Every record, from first to last, should be retyped word for word.

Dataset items
***
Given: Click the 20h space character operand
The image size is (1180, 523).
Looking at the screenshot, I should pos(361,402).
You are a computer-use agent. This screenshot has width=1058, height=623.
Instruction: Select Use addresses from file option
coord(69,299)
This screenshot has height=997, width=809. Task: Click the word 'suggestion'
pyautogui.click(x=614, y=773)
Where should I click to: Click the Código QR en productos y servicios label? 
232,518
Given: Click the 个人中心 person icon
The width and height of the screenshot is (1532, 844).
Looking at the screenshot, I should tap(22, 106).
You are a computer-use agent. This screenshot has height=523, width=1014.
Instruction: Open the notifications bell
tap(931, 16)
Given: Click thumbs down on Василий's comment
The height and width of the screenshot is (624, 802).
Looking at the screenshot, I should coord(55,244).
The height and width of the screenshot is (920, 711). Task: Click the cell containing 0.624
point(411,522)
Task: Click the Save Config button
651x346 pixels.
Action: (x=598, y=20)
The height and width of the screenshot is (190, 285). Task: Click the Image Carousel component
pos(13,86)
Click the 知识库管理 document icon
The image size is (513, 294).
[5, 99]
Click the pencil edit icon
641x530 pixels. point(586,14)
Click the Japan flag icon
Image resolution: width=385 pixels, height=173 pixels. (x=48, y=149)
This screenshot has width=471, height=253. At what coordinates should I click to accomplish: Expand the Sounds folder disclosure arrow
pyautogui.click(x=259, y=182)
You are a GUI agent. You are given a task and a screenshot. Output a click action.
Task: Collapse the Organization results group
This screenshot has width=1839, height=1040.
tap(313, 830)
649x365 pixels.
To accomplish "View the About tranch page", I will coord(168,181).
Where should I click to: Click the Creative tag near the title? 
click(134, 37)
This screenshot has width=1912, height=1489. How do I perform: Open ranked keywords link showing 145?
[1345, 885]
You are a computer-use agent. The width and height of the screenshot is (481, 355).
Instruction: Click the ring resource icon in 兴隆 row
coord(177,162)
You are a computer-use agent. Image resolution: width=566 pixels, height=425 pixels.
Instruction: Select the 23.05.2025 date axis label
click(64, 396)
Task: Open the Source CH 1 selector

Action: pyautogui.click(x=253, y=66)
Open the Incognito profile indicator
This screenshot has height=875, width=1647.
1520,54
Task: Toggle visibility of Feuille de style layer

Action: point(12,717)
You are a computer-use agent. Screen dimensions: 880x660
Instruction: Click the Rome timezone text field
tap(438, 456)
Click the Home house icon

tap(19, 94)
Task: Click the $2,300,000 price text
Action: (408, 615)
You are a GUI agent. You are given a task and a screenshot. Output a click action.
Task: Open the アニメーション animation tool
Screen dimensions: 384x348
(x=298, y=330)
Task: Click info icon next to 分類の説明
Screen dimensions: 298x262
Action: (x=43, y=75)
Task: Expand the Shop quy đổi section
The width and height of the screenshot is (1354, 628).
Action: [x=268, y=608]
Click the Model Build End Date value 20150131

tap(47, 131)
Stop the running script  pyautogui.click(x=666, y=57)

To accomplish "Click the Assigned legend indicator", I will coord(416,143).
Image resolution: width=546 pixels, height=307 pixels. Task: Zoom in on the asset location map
***
**Output of the task**
Given: Click the 20h space character operand
The image size is (1180, 523).
Looking at the screenshot, I should pos(361,402).
You are a computer-use agent. This screenshot has width=1058, height=623.
Instruction: Select Use addresses from file option
coord(69,299)
This screenshot has height=997, width=809. Task: Click the word 'suggestion'
pyautogui.click(x=614, y=773)
Where should I click to: Click the Código QR en productos y servicios label? 
232,518
Given: Click the 个人中心 person icon
The width and height of the screenshot is (1532, 844).
Looking at the screenshot, I should tap(22, 106).
You are a computer-use agent. This screenshot has height=523, width=1014.
Instruction: Open the notifications bell
tap(931, 16)
Given: Click thumbs down on Василий's comment
The height and width of the screenshot is (624, 802).
Looking at the screenshot, I should coord(55,244).
The height and width of the screenshot is (920, 711). Task: Click the cell containing 0.624
point(411,522)
Task: Click the Save Config button
651x346 pixels.
Action: (x=598, y=20)
The height and width of the screenshot is (190, 285). Task: Click the Image Carousel component
pos(13,86)
Click the 知识库管理 document icon
The image size is (513, 294).
[5, 99]
Click the pencil edit icon
641x530 pixels. point(586,14)
Click the Japan flag icon
Image resolution: width=385 pixels, height=173 pixels. (x=48, y=149)
This screenshot has width=471, height=253. At what coordinates should I click to accomplish: Expand the Sounds folder disclosure arrow
pyautogui.click(x=259, y=182)
You are a GUI agent. You are given a task and a screenshot. Output a click action.
Task: Collapse the Organization results group
This screenshot has width=1839, height=1040.
tap(313, 830)
649x365 pixels.
To accomplish "View the About tranch page", I will coord(168,181).
Where should I click to: Click the Creative tag near the title? 
click(134, 37)
This screenshot has width=1912, height=1489. How do I perform: Open ranked keywords link showing 145?
[1345, 885]
You are a computer-use agent. The width and height of the screenshot is (481, 355).
Instruction: Click the ring resource icon in 兴隆 row
coord(177,162)
You are a computer-use agent. Image resolution: width=566 pixels, height=425 pixels.
Instruction: Select the 23.05.2025 date axis label
click(64, 396)
Task: Open the Source CH 1 selector

Action: pyautogui.click(x=253, y=66)
Open the Incognito profile indicator
This screenshot has height=875, width=1647.
1520,54
Task: Toggle visibility of Feuille de style layer

Action: point(12,717)
You are a computer-use agent. Screen dimensions: 880x660
Instruction: Click the Rome timezone text field
tap(438, 456)
Click the Home house icon

tap(19, 94)
Task: Click the $2,300,000 price text
Action: (408, 615)
You are a GUI agent. You are given a task and a screenshot. Output a click action.
Task: Open the アニメーション animation tool
Screen dimensions: 384x348
(x=298, y=330)
Task: Click info icon next to 分類の説明
Screen dimensions: 298x262
Action: (x=43, y=75)
Task: Expand the Shop quy đổi section
The width and height of the screenshot is (1354, 628).
Action: [x=268, y=608]
Click the Model Build End Date value 20150131

tap(47, 131)
Stop the running script  pyautogui.click(x=666, y=57)

To accomplish "Click the Assigned legend indicator", I will coord(416,143).
Image resolution: width=546 pixels, height=307 pixels. Task: Zoom in on the asset location map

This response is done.